10 Things Directors Wish Producers Knew About Storyboards
After 20 years drawing boards for Netflix, Google, Nike, Dyson and a long list of UK agencies, the same ten misunderstandings keep coming up. Knowing these saves your director, your artist and your shoot day.
1. Frames are not 1:1 with shots
One frame can represent two or three shots if the camera move is simple, and one shot might need three frames if there's complex action inside it. Don't budget by counting cameras.
2. The first version is not the final version
Even a senior storyboard artist makes major changes between V1 and V2. That's the point. If V1 looks like the finished film, your director hasn't pushed back enough.
3. Loose sketches are usually the most useful
A polished colour render looks great in a deck — but on shoot day, a loose pencil sketch with bold composition is often easier for a DOP to read and re-block from.

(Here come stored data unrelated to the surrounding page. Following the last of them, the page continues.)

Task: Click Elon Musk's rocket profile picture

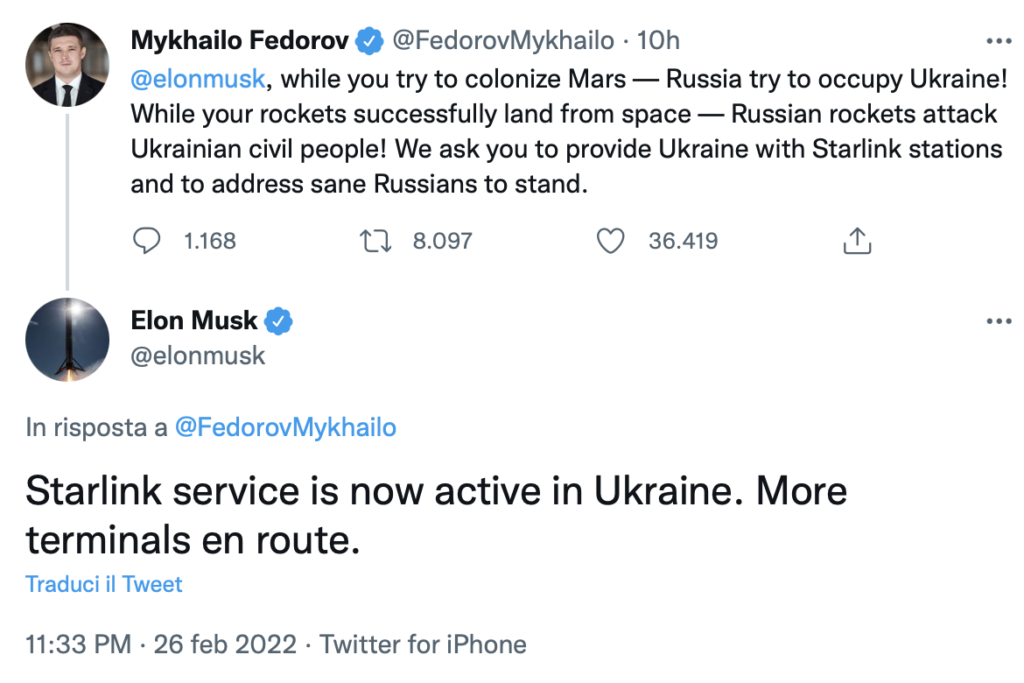Action: coord(66,339)
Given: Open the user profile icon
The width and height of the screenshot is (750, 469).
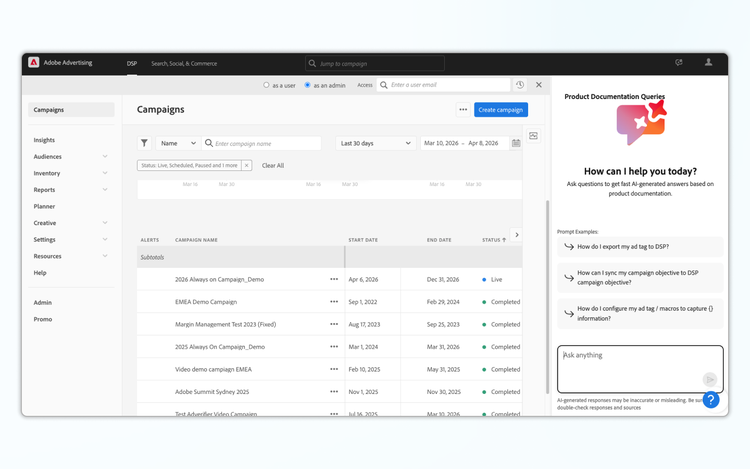Looking at the screenshot, I should click(x=709, y=62).
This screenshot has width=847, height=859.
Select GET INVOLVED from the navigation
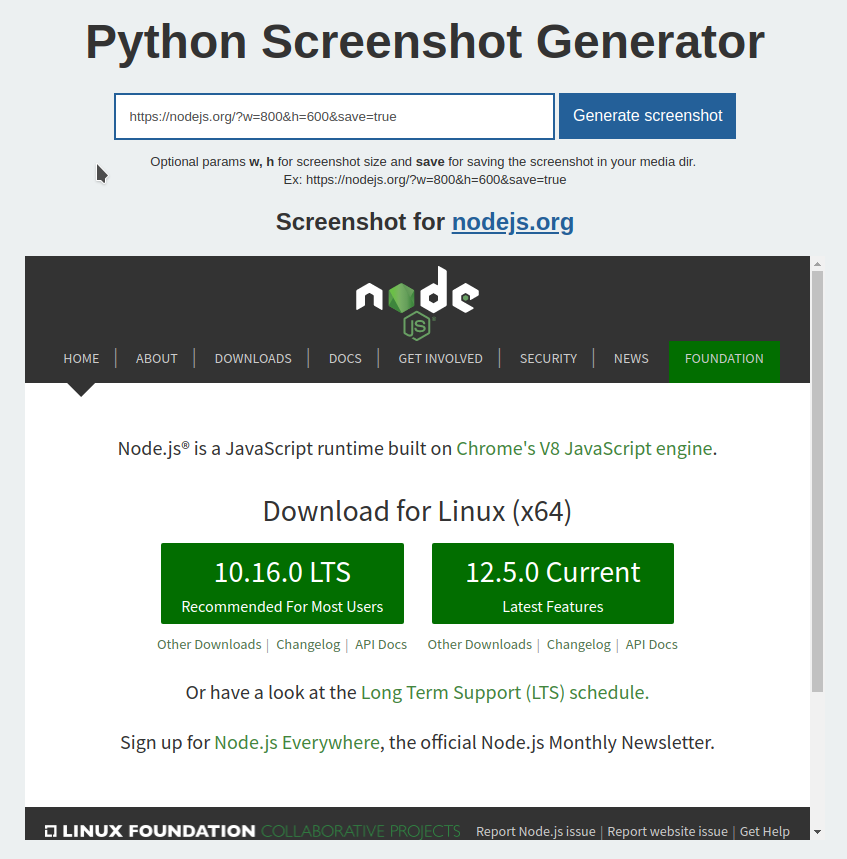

4. Storyboards aren't a contract
The board describes intent, not obligation. A director who slavishly recreates the board on set has often missed something better that the location, weather or actor offered.

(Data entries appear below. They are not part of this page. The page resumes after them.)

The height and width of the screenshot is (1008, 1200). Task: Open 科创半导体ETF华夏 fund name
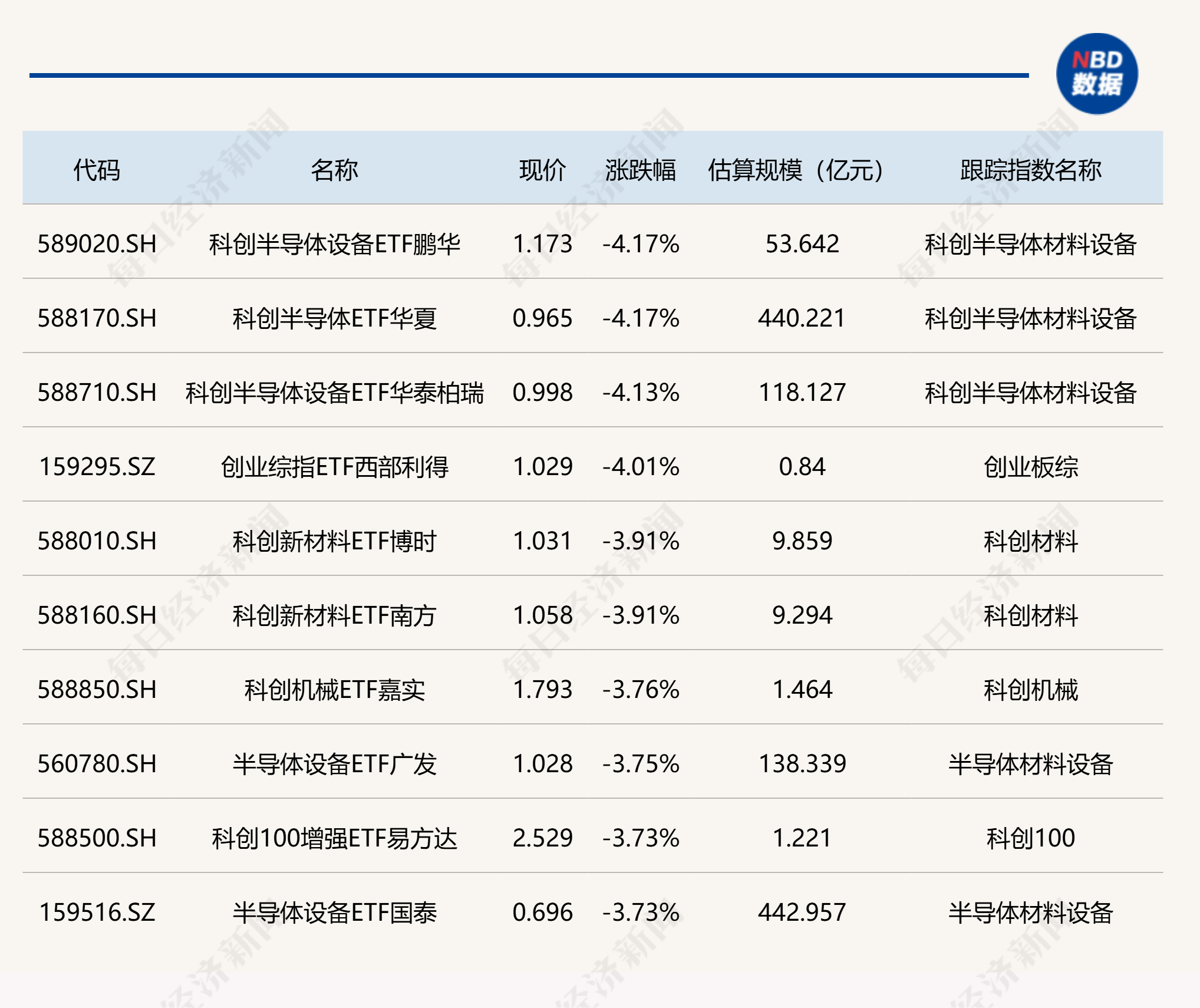click(334, 318)
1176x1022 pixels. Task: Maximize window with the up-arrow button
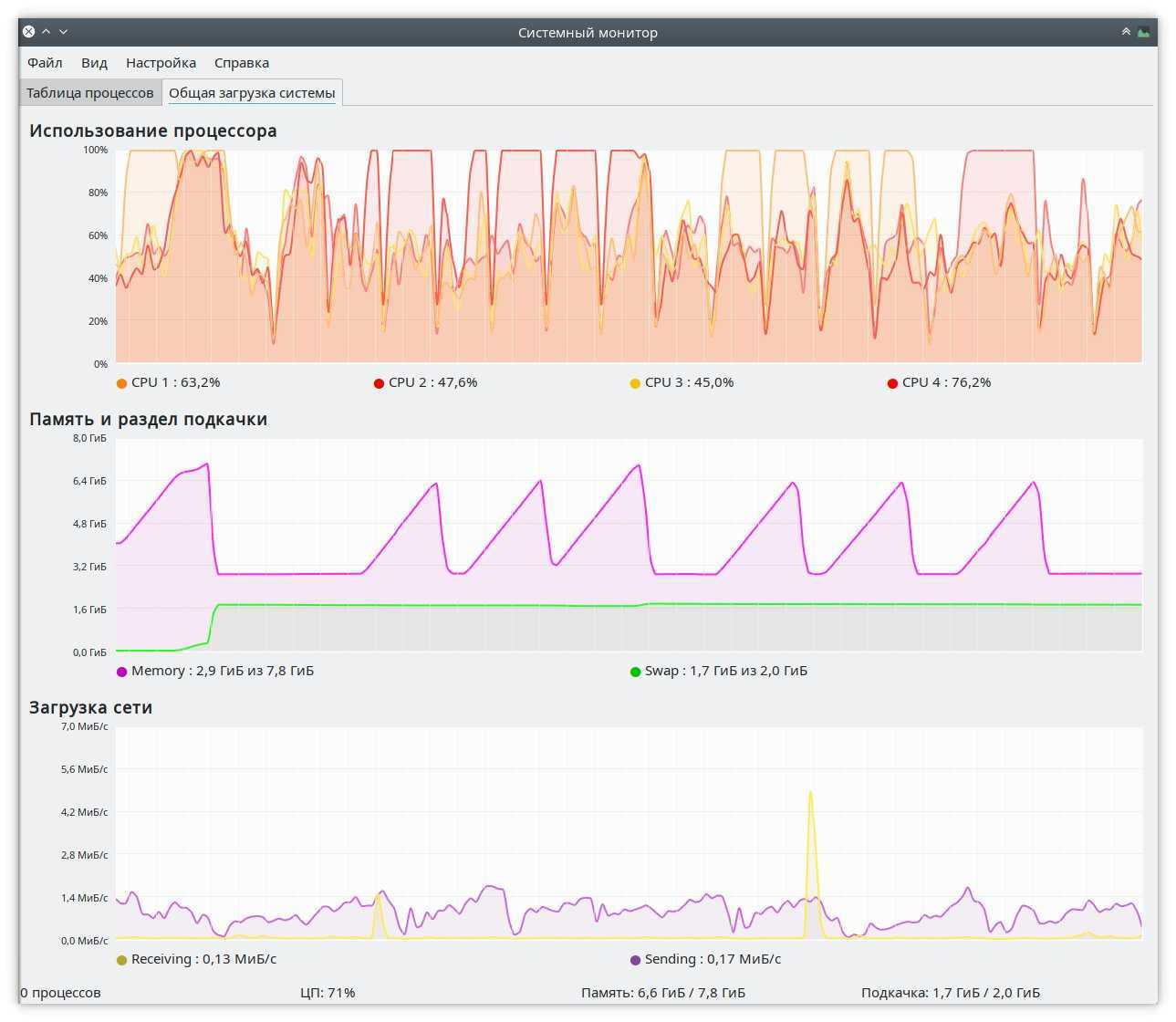[46, 32]
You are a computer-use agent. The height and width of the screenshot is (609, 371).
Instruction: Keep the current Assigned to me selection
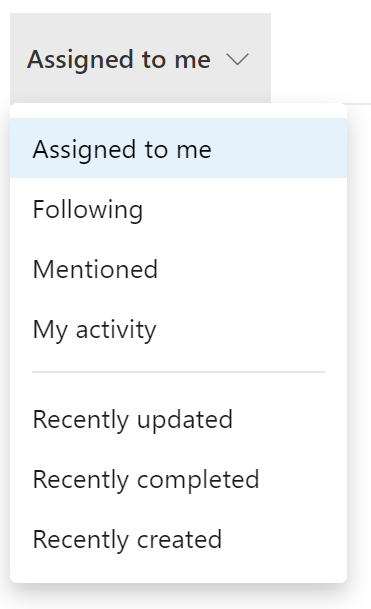coord(178,148)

5. Two rounds of revisions is the industry norm
Plan for it. Build it into the budget. If you only allow one round, you'll be paying out of pocket for the third "small tweak."
6. Send reference, not feedback
"Make it more dynamic" is hard. "Like the diner shot in Heat" is actionable. Reference images and clips beat adjectives every time.
7. The director should be in the same room as the artist (virtually counts)
30 minutes on a call with the director, mid-board, will save 6 hours of revisions later. The producer relaying notes is always a downgrade.
8. Animatics are cheap insurance
If timing matters at all — comedy, music sync, complex edits — the cost of a rough animatic is dwarfed by the cost of fixing pacing in post.
9. Send the actual script, not the deck version
The marketing deck has been polished into oblivion. The shooting script (or treatment) tells me what's actually happening shot-to-shot, which is what I need.
10. The storyboard is for the crew, not the client
Some boards have to look pitch-perfect for client sign-off — fair enough. But if you only optimise for "the client likes it," you'll get a beautiful board that doesn't help the DOP frame anything. Both audiences matter.